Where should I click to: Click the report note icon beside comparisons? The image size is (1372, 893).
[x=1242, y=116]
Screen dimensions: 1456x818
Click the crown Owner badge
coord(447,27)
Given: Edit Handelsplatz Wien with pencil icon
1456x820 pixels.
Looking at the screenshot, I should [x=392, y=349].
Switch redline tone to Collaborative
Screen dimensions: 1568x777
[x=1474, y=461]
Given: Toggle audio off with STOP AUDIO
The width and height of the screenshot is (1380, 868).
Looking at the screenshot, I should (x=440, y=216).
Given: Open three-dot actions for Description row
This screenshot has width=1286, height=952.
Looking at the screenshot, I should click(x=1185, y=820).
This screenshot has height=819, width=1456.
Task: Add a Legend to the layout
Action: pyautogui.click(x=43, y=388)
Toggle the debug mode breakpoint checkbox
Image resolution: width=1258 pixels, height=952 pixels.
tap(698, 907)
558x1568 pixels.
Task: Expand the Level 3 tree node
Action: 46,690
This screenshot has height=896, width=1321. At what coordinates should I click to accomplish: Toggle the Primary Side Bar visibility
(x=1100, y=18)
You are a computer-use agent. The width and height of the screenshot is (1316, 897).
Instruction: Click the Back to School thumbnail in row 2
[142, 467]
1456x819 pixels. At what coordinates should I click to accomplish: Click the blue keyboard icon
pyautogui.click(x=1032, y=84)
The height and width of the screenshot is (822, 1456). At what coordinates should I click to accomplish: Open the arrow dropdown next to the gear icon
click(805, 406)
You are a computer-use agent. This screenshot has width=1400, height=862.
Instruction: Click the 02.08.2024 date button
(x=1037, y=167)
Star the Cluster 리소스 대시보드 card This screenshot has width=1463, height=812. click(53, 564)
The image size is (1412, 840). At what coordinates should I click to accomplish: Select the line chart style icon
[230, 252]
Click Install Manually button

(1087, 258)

++++

* **What needs to be done**:
Copy only this part of the entries above: the line with "Click the crown Owner badge", the line with "You are a computer-use agent. This", and the lines between, all exactly as written.

* **Task response**:
Click the crown Owner badge
coord(447,27)
Given: Edit Handelsplatz Wien with pencil icon
1456x820 pixels.
Looking at the screenshot, I should [x=392, y=349].
Switch redline tone to Collaborative
Screen dimensions: 1568x777
[x=1474, y=461]
Given: Toggle audio off with STOP AUDIO
The width and height of the screenshot is (1380, 868).
Looking at the screenshot, I should (x=440, y=216).
Given: Open three-dot actions for Description row
This screenshot has width=1286, height=952.
Looking at the screenshot, I should click(x=1185, y=820).
This screenshot has height=819, width=1456.
Task: Add a Legend to the layout
Action: pyautogui.click(x=43, y=388)
Toggle the debug mode breakpoint checkbox
Image resolution: width=1258 pixels, height=952 pixels.
tap(698, 907)
558x1568 pixels.
Task: Expand the Level 3 tree node
Action: 46,690
This screenshot has height=896, width=1321. At what coordinates should I click to accomplish: Toggle the Primary Side Bar visibility
(x=1100, y=18)
You are a computer-use agent. The width and height of the screenshot is (1316, 897).
Instruction: Click the Back to School thumbnail in row 2
[142, 467]
1456x819 pixels. At what coordinates should I click to accomplish: Click the blue keyboard icon
pyautogui.click(x=1032, y=84)
The height and width of the screenshot is (822, 1456). At what coordinates should I click to accomplish: Open the arrow dropdown next to the gear icon
click(805, 406)
You are a computer-use agent. This screenshot has width=1400, height=862.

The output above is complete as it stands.